**Written exercise:** Set the records below into a single numbered list, one line per item, leaving out any blank lines.

++++ Data entries ++++

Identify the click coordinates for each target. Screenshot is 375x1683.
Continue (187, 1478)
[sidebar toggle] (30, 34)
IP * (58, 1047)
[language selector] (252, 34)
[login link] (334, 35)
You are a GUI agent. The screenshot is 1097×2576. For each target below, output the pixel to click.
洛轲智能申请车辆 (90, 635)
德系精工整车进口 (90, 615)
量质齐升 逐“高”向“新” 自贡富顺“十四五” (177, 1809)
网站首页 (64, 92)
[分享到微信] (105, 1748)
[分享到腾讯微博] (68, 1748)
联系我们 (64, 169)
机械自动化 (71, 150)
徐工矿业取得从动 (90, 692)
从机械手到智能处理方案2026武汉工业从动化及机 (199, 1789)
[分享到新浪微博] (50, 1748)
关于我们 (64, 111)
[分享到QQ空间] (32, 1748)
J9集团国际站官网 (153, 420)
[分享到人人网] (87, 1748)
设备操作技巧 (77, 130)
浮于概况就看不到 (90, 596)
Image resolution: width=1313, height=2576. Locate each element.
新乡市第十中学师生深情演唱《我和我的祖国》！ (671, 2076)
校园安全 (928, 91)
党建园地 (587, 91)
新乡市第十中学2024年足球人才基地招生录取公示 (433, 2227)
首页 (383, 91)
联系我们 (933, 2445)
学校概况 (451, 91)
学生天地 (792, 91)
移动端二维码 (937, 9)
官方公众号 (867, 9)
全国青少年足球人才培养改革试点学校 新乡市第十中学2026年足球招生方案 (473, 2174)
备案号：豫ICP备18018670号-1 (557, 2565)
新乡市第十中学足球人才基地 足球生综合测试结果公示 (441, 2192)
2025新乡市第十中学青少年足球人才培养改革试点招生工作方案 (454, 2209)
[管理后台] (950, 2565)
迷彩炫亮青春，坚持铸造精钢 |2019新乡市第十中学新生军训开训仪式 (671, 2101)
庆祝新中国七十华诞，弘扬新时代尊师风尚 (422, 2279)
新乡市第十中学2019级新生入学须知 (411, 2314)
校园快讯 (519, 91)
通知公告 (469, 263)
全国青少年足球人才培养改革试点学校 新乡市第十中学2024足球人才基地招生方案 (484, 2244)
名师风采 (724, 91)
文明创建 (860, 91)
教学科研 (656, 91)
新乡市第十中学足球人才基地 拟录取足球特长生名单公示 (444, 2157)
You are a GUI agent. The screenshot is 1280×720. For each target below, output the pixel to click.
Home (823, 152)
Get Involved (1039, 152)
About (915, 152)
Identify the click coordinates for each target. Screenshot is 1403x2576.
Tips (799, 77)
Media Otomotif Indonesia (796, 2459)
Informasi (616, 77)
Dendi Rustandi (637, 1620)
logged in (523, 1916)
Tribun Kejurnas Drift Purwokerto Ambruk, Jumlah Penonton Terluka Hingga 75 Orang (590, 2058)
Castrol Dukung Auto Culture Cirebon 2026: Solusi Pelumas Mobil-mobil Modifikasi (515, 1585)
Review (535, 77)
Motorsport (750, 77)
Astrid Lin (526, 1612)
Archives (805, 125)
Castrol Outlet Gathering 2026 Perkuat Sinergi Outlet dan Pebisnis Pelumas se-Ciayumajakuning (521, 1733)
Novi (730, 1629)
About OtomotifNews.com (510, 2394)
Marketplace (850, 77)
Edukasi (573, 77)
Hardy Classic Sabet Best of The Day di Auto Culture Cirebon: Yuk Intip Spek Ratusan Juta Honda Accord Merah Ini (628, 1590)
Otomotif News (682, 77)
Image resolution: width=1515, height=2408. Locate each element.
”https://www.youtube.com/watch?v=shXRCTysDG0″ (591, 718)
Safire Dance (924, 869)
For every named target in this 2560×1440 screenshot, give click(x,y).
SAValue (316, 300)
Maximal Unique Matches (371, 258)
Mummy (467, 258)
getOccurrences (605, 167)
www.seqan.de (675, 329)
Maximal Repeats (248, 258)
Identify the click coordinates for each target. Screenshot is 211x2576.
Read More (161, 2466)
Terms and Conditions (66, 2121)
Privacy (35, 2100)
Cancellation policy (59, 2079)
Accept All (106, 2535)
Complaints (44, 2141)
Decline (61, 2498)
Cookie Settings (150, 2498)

++++

**Full answer:**
1. Identify the click coordinates for each target. Screenshot is 375x1683.
2. Continue (187, 1478)
3. [sidebar toggle] (30, 34)
4. IP * (58, 1047)
5. [language selector] (252, 34)
6. [login link] (334, 35)
7. You are a GUI agent. The screenshot is 1097×2576. For each target below, output the pixel to click.
8. 洛轲智能申请车辆 (90, 635)
9. 德系精工整车进口 (90, 615)
10. 量质齐升 逐“高”向“新” 自贡富顺“十四五” (177, 1809)
11. 网站首页 (64, 92)
12. [分享到微信] (105, 1748)
13. [分享到腾讯微博] (68, 1748)
14. 联系我们 (64, 169)
15. 机械自动化 (71, 150)
16. 徐工矿业取得从动 (90, 692)
17. 从机械手到智能处理方案2026武汉工业从动化及机 (199, 1789)
18. [分享到新浪微博] (50, 1748)
19. 关于我们 (64, 111)
20. [分享到QQ空间] (32, 1748)
21. J9集团国际站官网 (153, 420)
22. [分享到人人网] (87, 1748)
23. 设备操作技巧 (77, 130)
24. 浮于概况就看不到 (90, 596)
25. Image resolution: width=1313, height=2576. Locate each element.
26. 新乡市第十中学师生深情演唱《我和我的祖国》！ (671, 2076)
27. 校园安全 (928, 91)
28. 党建园地 (587, 91)
29. 新乡市第十中学2024年足球人才基地招生录取公示 (433, 2227)
30. 首页 (383, 91)
31. 联系我们 (933, 2445)
32. 学校概况 (451, 91)
33. 学生天地 (792, 91)
34. 移动端二维码 (937, 9)
35. 官方公众号 (867, 9)
36. 全国青少年足球人才培养改革试点学校 新乡市第十中学2026年足球招生方案 (473, 2174)
37. 备案号：豫ICP备18018670号-1 (557, 2565)
38. 新乡市第十中学足球人才基地 足球生综合测试结果公示 (441, 2192)
39. 2025新乡市第十中学青少年足球人才培养改革试点招生工作方案 (454, 2209)
40. [管理后台] (950, 2565)
41. 迷彩炫亮青春，坚持铸造精钢 |2019新乡市第十中学新生军训开训仪式 (671, 2101)
42. 庆祝新中国七十华诞，弘扬新时代尊师风尚 (422, 2279)
43. 新乡市第十中学2019级新生入学须知 (411, 2314)
44. 校园快讯 (519, 91)
45. 通知公告 (469, 263)
46. 全国青少年足球人才培养改革试点学校 新乡市第十中学2024足球人才基地招生方案 (484, 2244)
47. 名师风采 (724, 91)
48. 文明创建 (860, 91)
49. 教学科研 (656, 91)
50. 新乡市第十中学足球人才基地 拟录取足球特长生名单公示 (444, 2157)
51. You are a GUI agent. The screenshot is 1280×720. For each target below, output the pixel to click.
52. Home (823, 152)
53. Get Involved (1039, 152)
54. About (915, 152)
55. Identify the click coordinates for each target. Screenshot is 1403x2576.
56. Tips (799, 77)
57. Media Otomotif Indonesia (796, 2459)
58. Informasi (616, 77)
59. Dendi Rustandi (637, 1620)
60. logged in (523, 1916)
61. Tribun Kejurnas Drift Purwokerto Ambruk, Jumlah Penonton Terluka Hingga 75 Orang (590, 2058)
62. Castrol Dukung Auto Culture Cirebon 2026: Solusi Pelumas Mobil-mobil Modifikasi (515, 1585)
63. Review (535, 77)
64. Motorsport (750, 77)
65. Astrid Lin (526, 1612)
66. Archives (805, 125)
67. Castrol Outlet Gathering 2026 Perkuat Sinergi Outlet dan Pebisnis Pelumas se-Ciayumajakuning (521, 1733)
68. Novi (730, 1629)
69. About OtomotifNews.com (510, 2394)
70. Marketplace (850, 77)
71. Edukasi (573, 77)
72. Hardy Classic Sabet Best of The Day di Auto Culture Cirebon: Yuk Intip Spek Ratusan Juta Honda Accord Merah Ini (628, 1590)
73. Otomotif News (682, 77)
74. Image resolution: width=1515, height=2408. Locate each element.
75. ”https://www.youtube.com/watch?v=shXRCTysDG0″ (591, 718)
76. Safire Dance (924, 869)
77. For every named target in this 2560×1440 screenshot, give click(x,y).
78. SAValue (316, 300)
79. Maximal Unique Matches (371, 258)
80. Mummy (467, 258)
81. getOccurrences (605, 167)
82. www.seqan.de (675, 329)
83. Maximal Repeats (248, 258)
84. Identify the click coordinates for each target. Screenshot is 211x2576.
85. Read More (161, 2466)
86. Terms and Conditions (66, 2121)
87. Privacy (35, 2100)
88. Cancellation policy (59, 2079)
89. Accept All (106, 2535)
90. Complaints (44, 2141)
91. Decline (61, 2498)
92. Cookie Settings (150, 2498)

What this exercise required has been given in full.